Diese Liste mit Gütesiegeln wird regelmäßig erweitert. Es folgen Friend of the Sea und weitere. Zusammenfassend kann man aber schon sagen: Auf Gütesiegel kann man sich in den meisten Fällen leider nicht verlassen. Es gibt etliche seriös wirkende Berichte aus angesehenen Magazinen, deren Aussage ist, die Vorgehensweise der Organisationen für Gütesiegel sei ja schon mal ein guter Anfang. In der Realität spielen sich jedoch auf den Weltmeeren täglich Katastrophen ab und wirtschaftliche Interessen stehen im Vordergrund. Es wird viel zu wenig kontrolliert, das MSC-Siegel wird zu früh vergeben, ohne dass die Fischereien vollständig geprüft wurden. Besonders MSC kann entgegen ihrer Marketing-Versprechen keine Nachhaltigkeit garantieren. Es braucht dringend eine Reform und Weiterentwicklung des MSC-Systems und vielen anderen.

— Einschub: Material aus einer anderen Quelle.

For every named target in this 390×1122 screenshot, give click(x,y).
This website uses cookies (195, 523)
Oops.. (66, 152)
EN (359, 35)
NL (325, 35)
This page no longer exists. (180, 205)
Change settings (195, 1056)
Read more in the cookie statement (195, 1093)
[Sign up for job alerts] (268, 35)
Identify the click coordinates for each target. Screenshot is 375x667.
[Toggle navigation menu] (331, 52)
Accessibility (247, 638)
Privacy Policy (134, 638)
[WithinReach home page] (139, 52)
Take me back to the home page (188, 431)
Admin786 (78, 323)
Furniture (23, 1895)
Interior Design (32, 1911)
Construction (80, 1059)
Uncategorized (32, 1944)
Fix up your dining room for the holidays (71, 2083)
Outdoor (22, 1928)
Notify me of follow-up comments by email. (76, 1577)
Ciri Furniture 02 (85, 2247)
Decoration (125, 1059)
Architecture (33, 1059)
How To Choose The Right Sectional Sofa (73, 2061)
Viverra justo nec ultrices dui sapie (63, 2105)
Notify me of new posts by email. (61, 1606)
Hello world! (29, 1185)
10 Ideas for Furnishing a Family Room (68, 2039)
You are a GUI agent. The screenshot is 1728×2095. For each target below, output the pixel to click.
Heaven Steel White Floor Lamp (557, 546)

Was können wir als Verbraucher derweil tun? Nach den ganzen Recherchen komme ich persönlich zu dem Entschluss, Fisch aus dem Supermarkt überhaupt nicht mehr zu kaufen oder zu konsumieren. Das ist natürlich jedem selbst überlassen. Die Fischratgeber App wäre ziemlich cool, ist aber nicht ausreichend. Denn manchmal ist Fanggebiet und/oder -methode nicht eindeutig auf der Speisefisch-Verpackung angegeben. Da nutzt diese tolle App auch nichts mehr. Zu empfehlen ist, mal einen regionalen Fisch zu probieren. In deiner Stadt gibt es sicher tolle Fischmärkte mit frisch gefangenen Leckereien. Ich habe in München mit Fisch Witte am Vikualienmarkt begonnen und bin begeistert! Hier gibt es nur allerbeste Qualität.

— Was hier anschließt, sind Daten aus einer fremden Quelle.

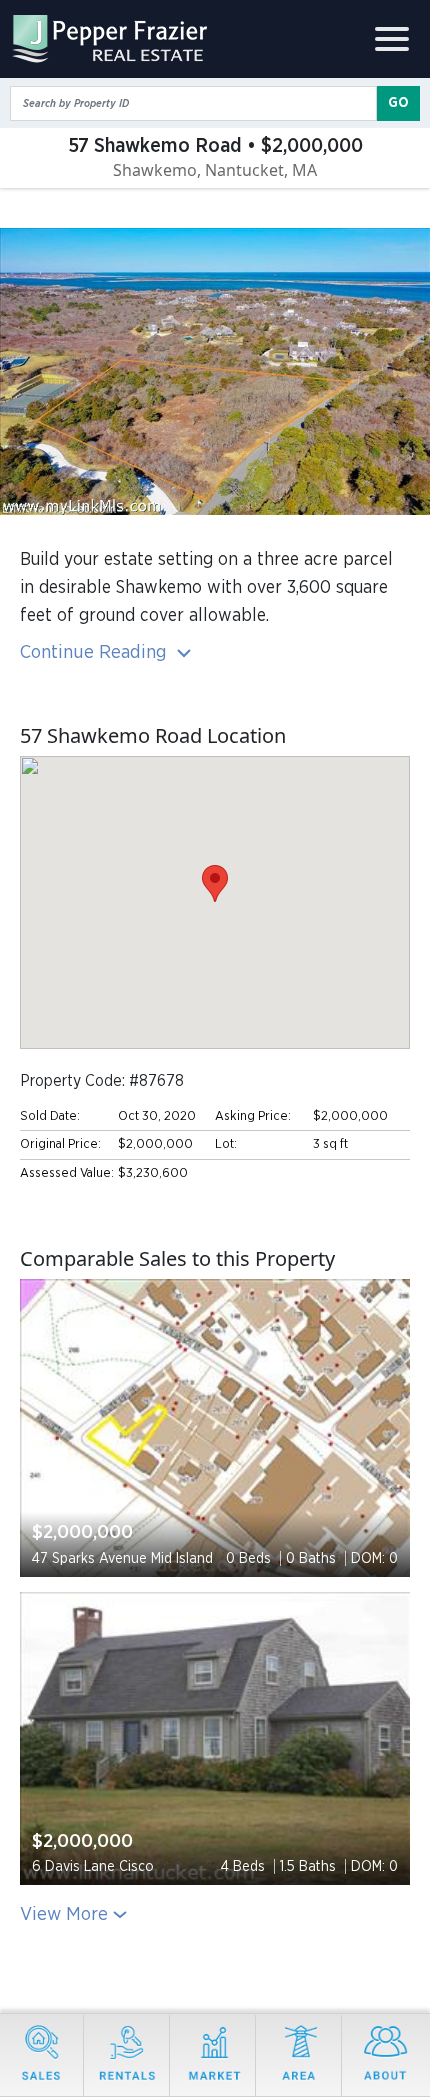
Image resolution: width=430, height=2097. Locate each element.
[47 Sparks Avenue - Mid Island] (215, 1428)
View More (64, 1914)
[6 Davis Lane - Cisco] (215, 1738)
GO (398, 103)
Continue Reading (96, 652)
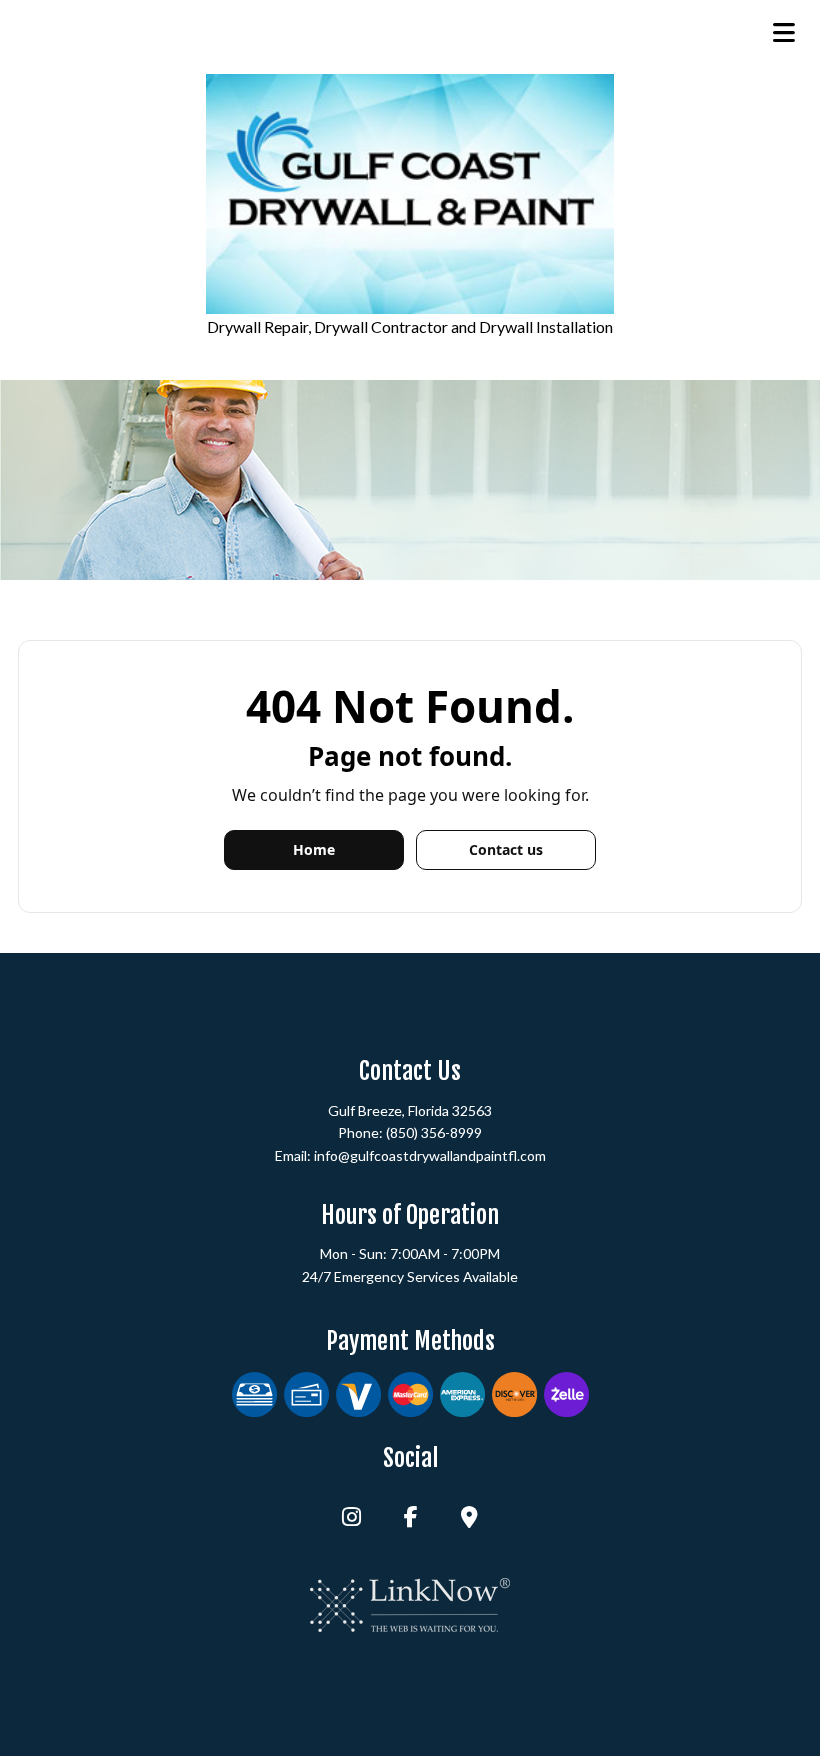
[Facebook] (411, 1518)
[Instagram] (351, 1518)
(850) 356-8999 (434, 1132)
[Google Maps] (469, 1518)
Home (314, 849)
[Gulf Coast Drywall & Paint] (410, 194)
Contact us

Lass dich beim Einkauf beraten und frage nach. Kleinere Fischmärkte verkaufen in der Regel kein Sea Food aus Massentierhaltung, sondern beziehen es von kleinen Fischereien, mit denen sie auch persönlich in Kontakt stehen. Interessant ist, was kleine Fischer für eine Meinung zu den "großen" Siegeln haben: sie wollen sie nicht.

Fortsetzung folgt!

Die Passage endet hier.